This article comes to us from the excellent ZenHabits site, and talks about the bringing “White Space” into our lives. I love the analogy at play here. This is a good one to integrate into your Mindfulness Meditation Practice.
Space is the breath of art.’ ~Frank Lloyd Wright
Emphasis on the important. When our days are non-stop busy, everything is important and nothing is important. But put white space between things, and those things acquire more weight, and we place more importance on each individual thing.
It’s the space in a design that isn’t filled with things — as you can tell from the design of Zen Habits and my other blog, mnmlist, it’s something I use (perhaps too) liberally.
But white space can be used in the design of our lives as well, not just the design of magazines and websites and ads. By using white space in our lives, we create space, balance, emphasis on what’s important, and a feeling of peace that we cannot achieve with a more cramped life.

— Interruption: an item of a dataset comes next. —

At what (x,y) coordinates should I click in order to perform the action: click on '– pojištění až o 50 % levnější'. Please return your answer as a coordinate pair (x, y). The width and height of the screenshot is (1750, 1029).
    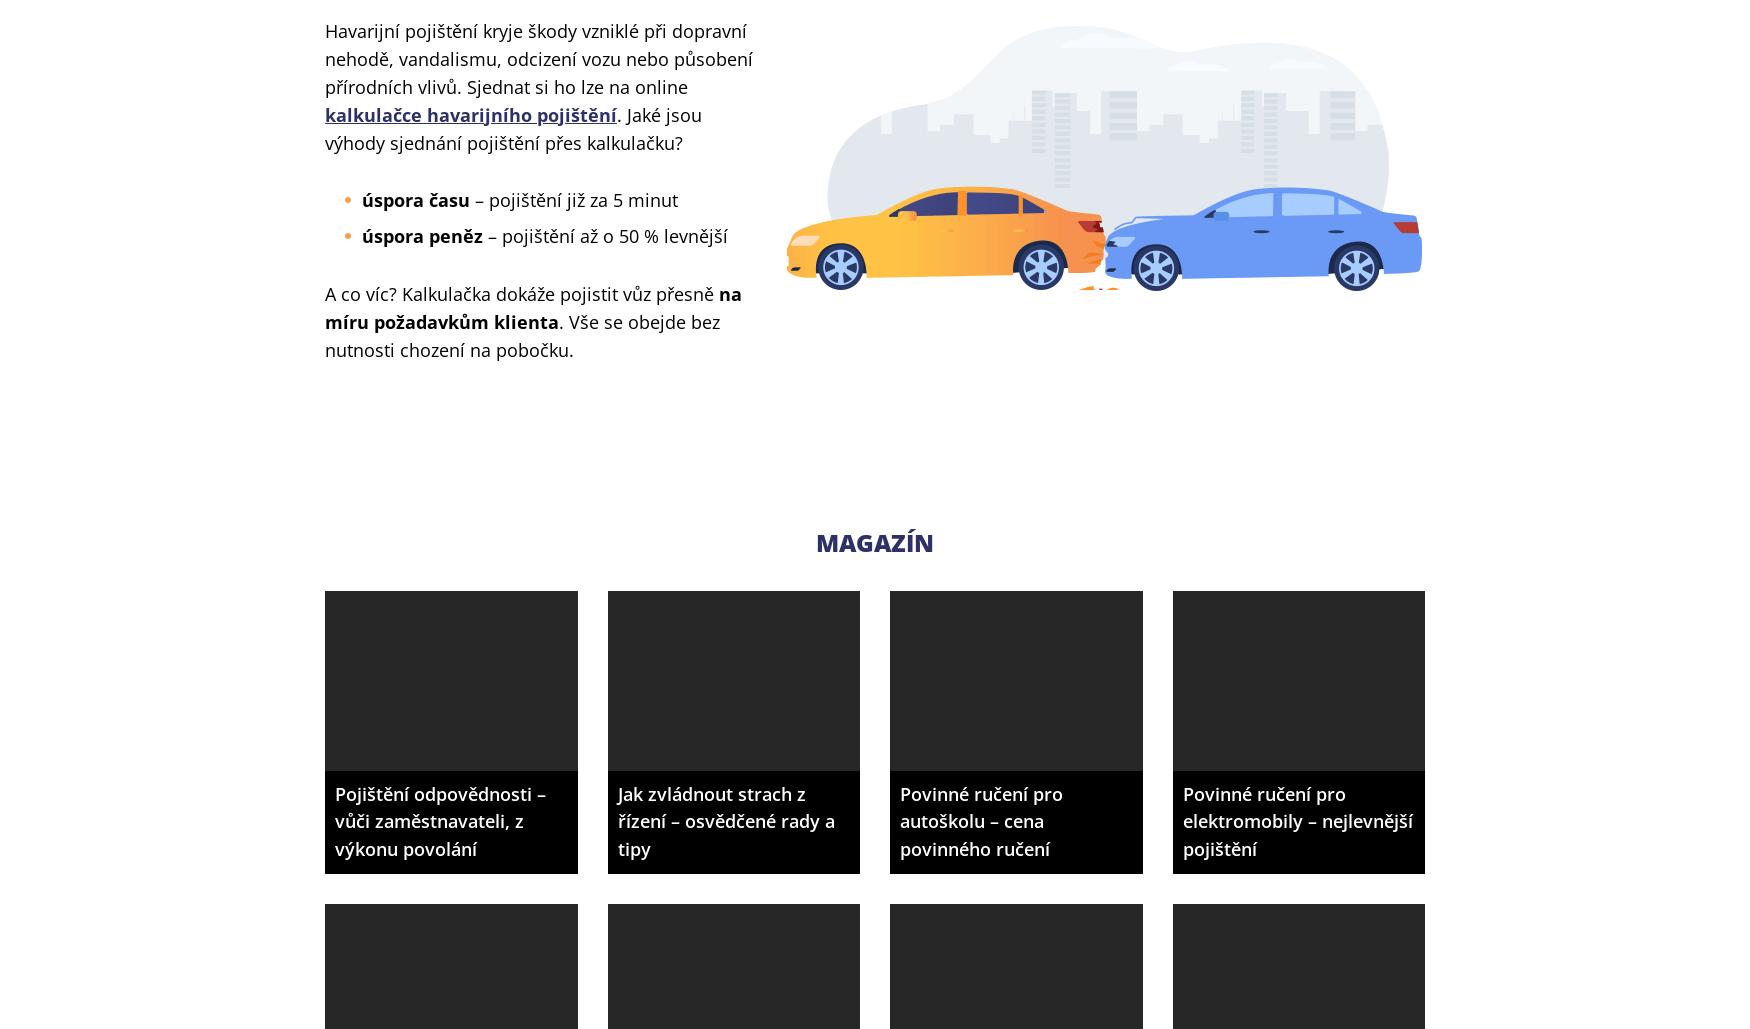
    Looking at the image, I should click on (605, 234).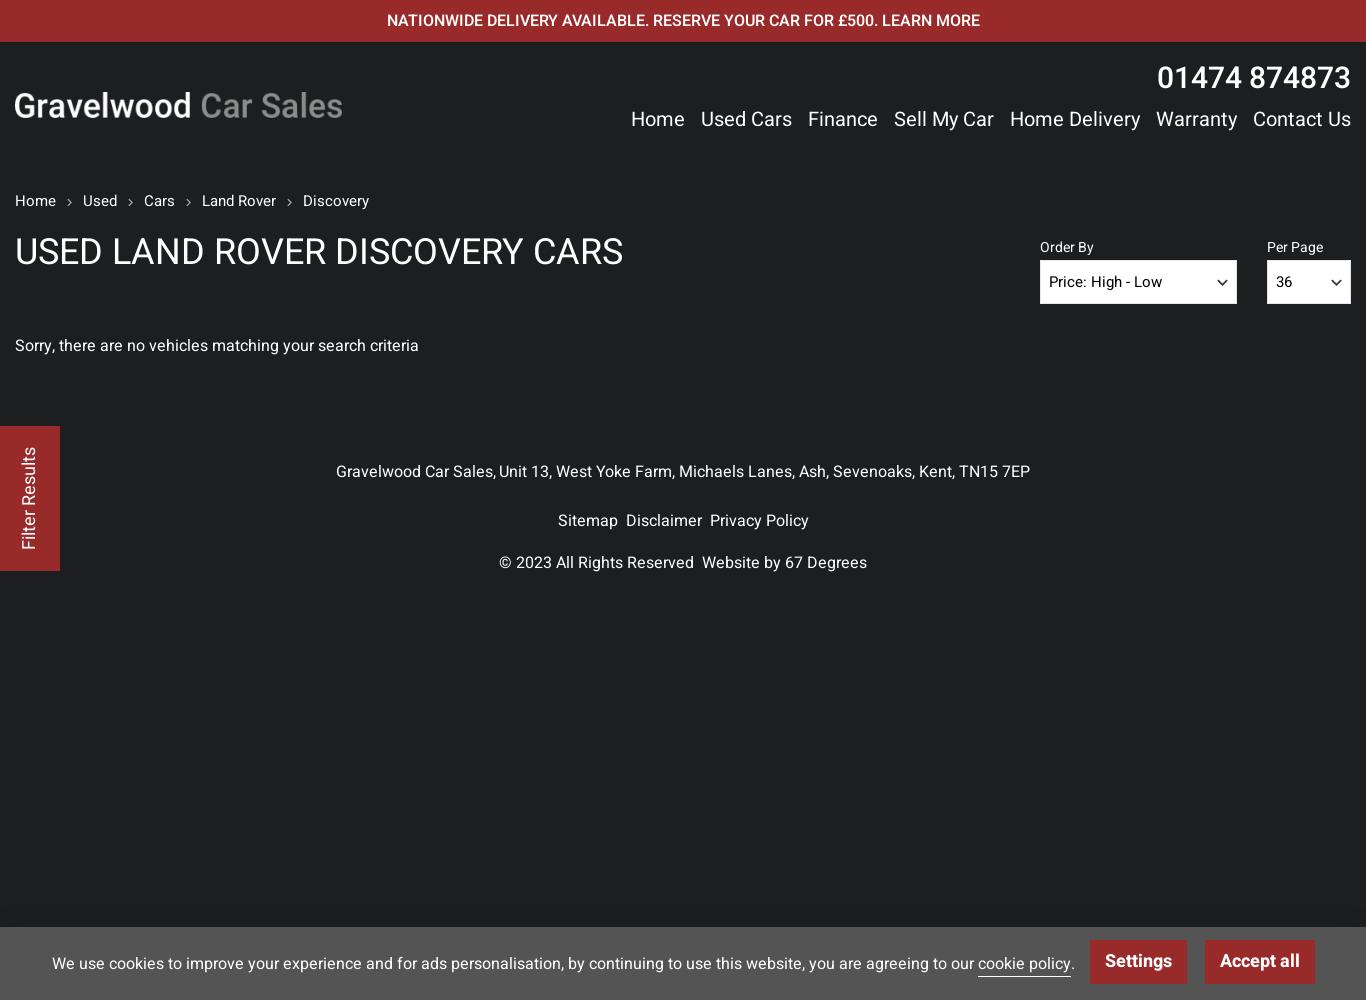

Let’s look briefly at how to do this.
The principles of white space
Some of the things white space accomplishes in design:
- greater legibility
- feeling of luxury
- breathing room & balance
- more emphasis
These same concepts can translate to our lives:
- Clarity. Instead of legibility, white space can give clarity to the things in our lives — whether they’re possessions, projects, tasks, or just things that occupy our time and attention. A nice piece of furniture is more beautiful when it’s not surrounded by clutter. A well-prepared piece of food is more tasty when it’s not smothered in sauces and piled with fries and cheese. A presentation is more effective when we don’t use Powerpoint and have only a few points to make.
- Peace. When our lives are cramped, and our homes and workspaces are cluttered, we feel stressed. When we have fewer things on our schedule and fewer things around us, we feel peaceful.
- Breathing room & balance. Many people talk about finding “work-life balance”, but this is very hard to do if you have no white space. Leave space between things to find the breathing room you need, and to easier achieve balance.